Anne Fife, who graduated in 2008 with a bachelor’s degree in mass communications-TV broadcasting, produced the documentary film “Second Chances: One Year in Ohio’s Drug Courts.”
A documentary film that provides a powerful, up-close look at how Ohio courts adjudicate defendants with drug addictions and steers them to the road to recovery was produced by Wright State University alumna Anne Fife.
Fife, a 2008 graduate of Wright State, works for Ohio Government Telecommunications and produced “Second Chances: One Year in Ohio’s Drug Courts.”
The one-hour film, released in May, follows the drug use and adjudication of 19 Ohioans. It documents the complex struggle of drug addiction and how courts can play a crucial role in the recovery attempts of users, their families and communities.
Fife grew up in Milwaukee and later moved to Columbus, Ohio.
“Being involved with television was a goal of mine since I was a child,” said Fife. “I used to make videos with my childhood neighbors.”
Fife said attending Wright State was a great choice for her because of its location, cost saving and beautiful campus. She graduated in 2008 with a bachelor’s degree in mass communications-TV broadcasting and a minor in business marketing.
“Wright State was a wonderful place to learn about the business and grow a professional network to advance in this field,” she said.

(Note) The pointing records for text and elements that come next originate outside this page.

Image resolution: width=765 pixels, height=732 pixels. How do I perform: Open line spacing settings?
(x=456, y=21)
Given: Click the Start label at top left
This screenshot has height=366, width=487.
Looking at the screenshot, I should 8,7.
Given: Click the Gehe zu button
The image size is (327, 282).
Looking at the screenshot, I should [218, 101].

Ohio Government Telecommunications is contracted by the Ohio Supreme Court to cover oral arguments before the court and produce videos to educate the judicial community and the public about the judicial system.
“Second Chances” was produced under contract to the Ohio Supreme Court’s Office of Public Information and released through the office’s Court News Ohio website.

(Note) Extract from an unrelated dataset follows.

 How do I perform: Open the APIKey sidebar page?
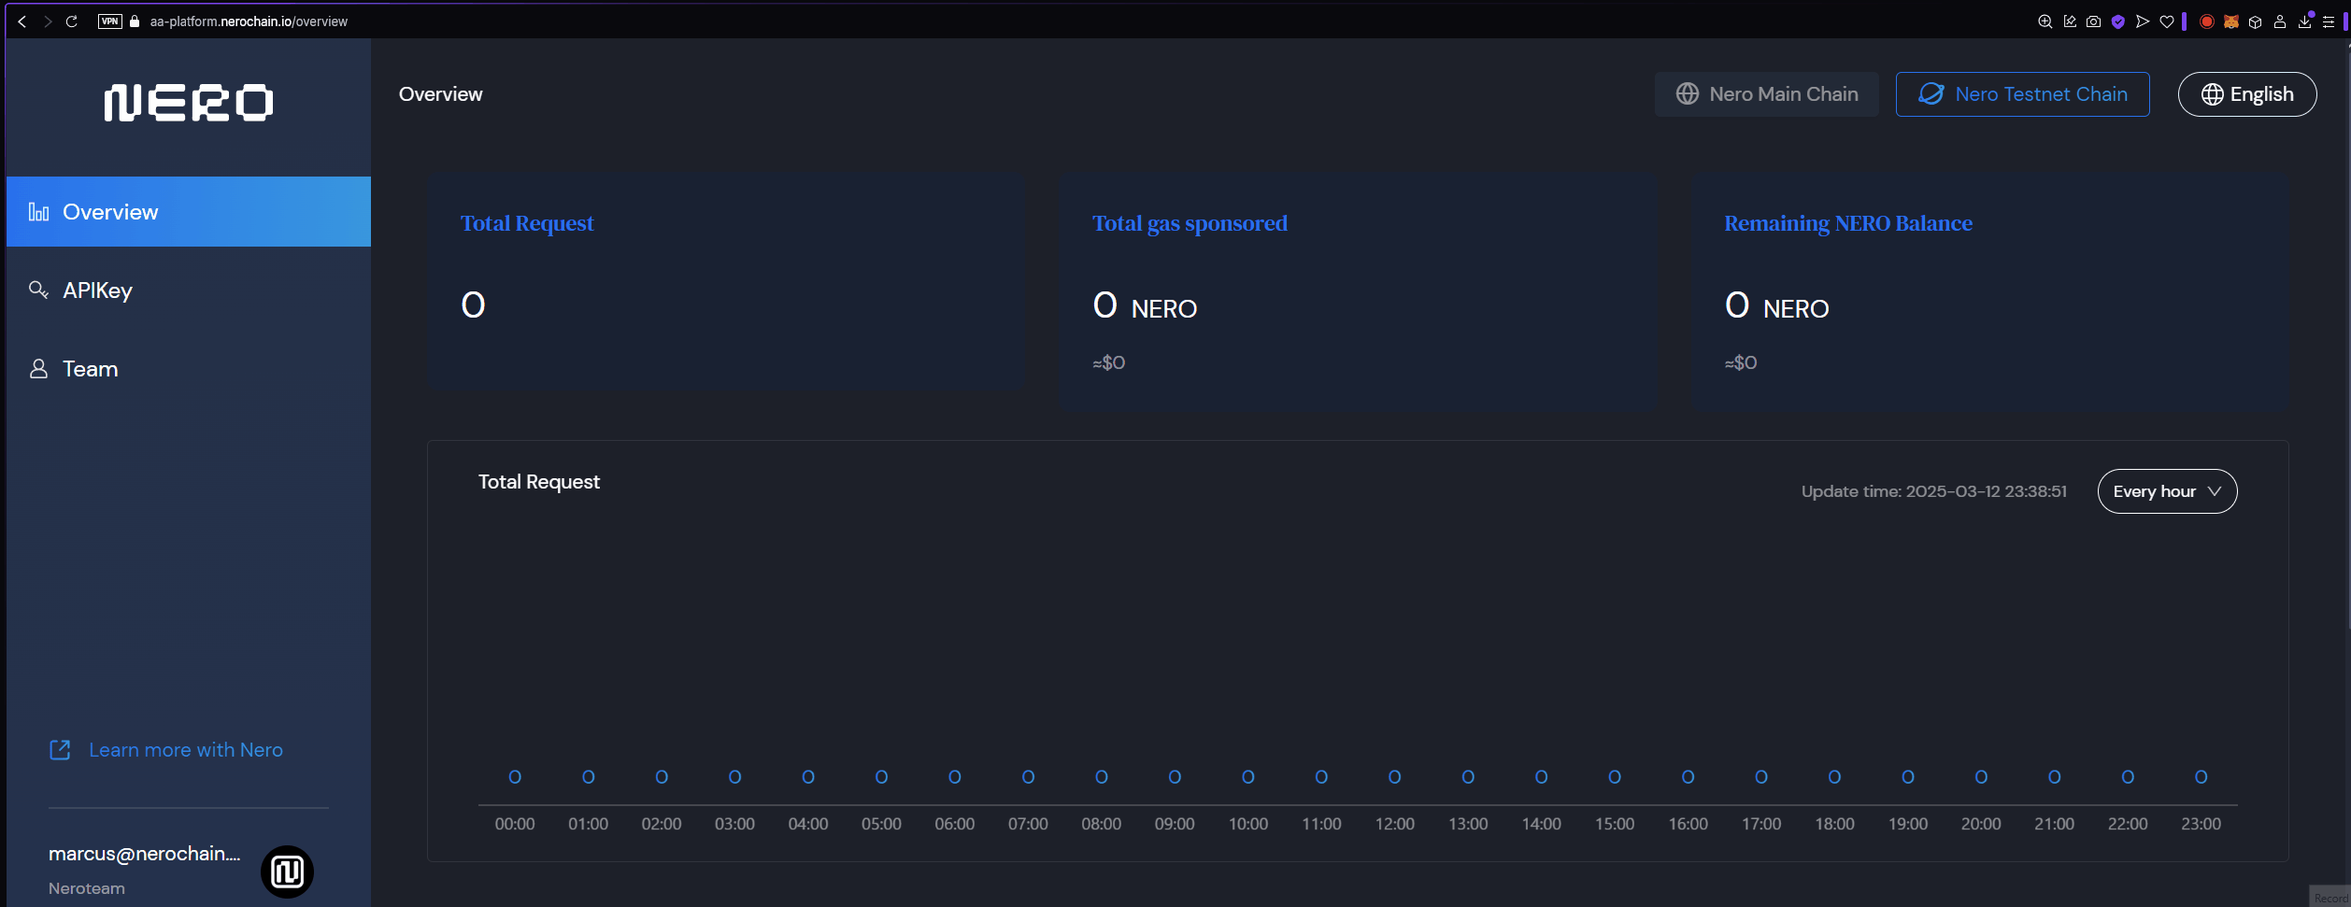click(97, 291)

“This film takes a very deep look into the human side of drug use, by the users and from the bench,” said Ohio Supreme Court Chief Justice Maureen O’Connor. “The film shows the thoughtful, caring, but firm work of drug courts as they deal on a personal level with the struggles of those trying to ‘get clean.’”

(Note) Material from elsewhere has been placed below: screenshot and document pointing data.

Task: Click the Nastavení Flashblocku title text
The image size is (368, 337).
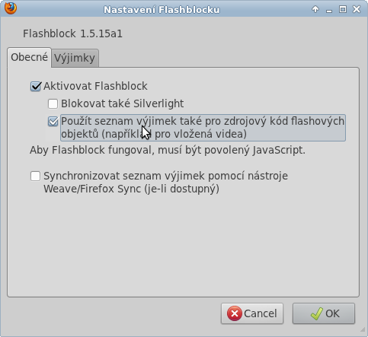Action: (x=162, y=10)
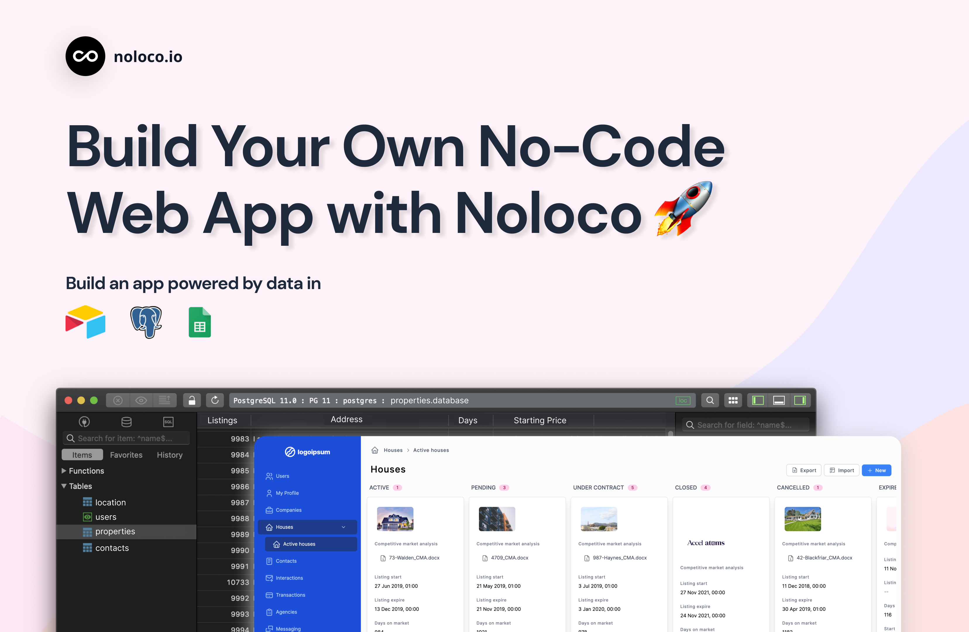Toggle the bottom panel layout view
Screen dimensions: 969x632
tap(779, 400)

“Viewers learn about drug abuse directly from those who are living through it and from judges and court staffers who are invested in the outcomes, making this film unique,” added Edward Miller, the public information director at the Supreme Court and executive director of the film.
Fife and her crews made repeated trips to Medina County near Cleveland, north central Ohio’s Marion County and Hocking County in southeast Ohio.
“We didn’t know what we were going to encounter each time we met with participants in court or out of court, or when we went to court and heard from the judges,” Fife said.
“One thing I took away from this process was not to give up on people,” Fife said. “There are many times that people surprised us by making small changes that really affected their lives in a positive way.”
Judges documented live from the bench and in interviews from their chambers included Judge Fred Moses of the Hocking County Municipal Court, Marion County Municipal Court Judge Teresa Lyn Ballinger and Medina County Common Pleas Court Judge Joyce Kimbler.
“One thing that will stick with me is the realization that a person with addiction issues is more than just that label of addiction,” Fife said.
“I met charismatic, funny, down-to-earth wonderful people,” she said. “They were so much more than a point on a data summary and much more than an addict.”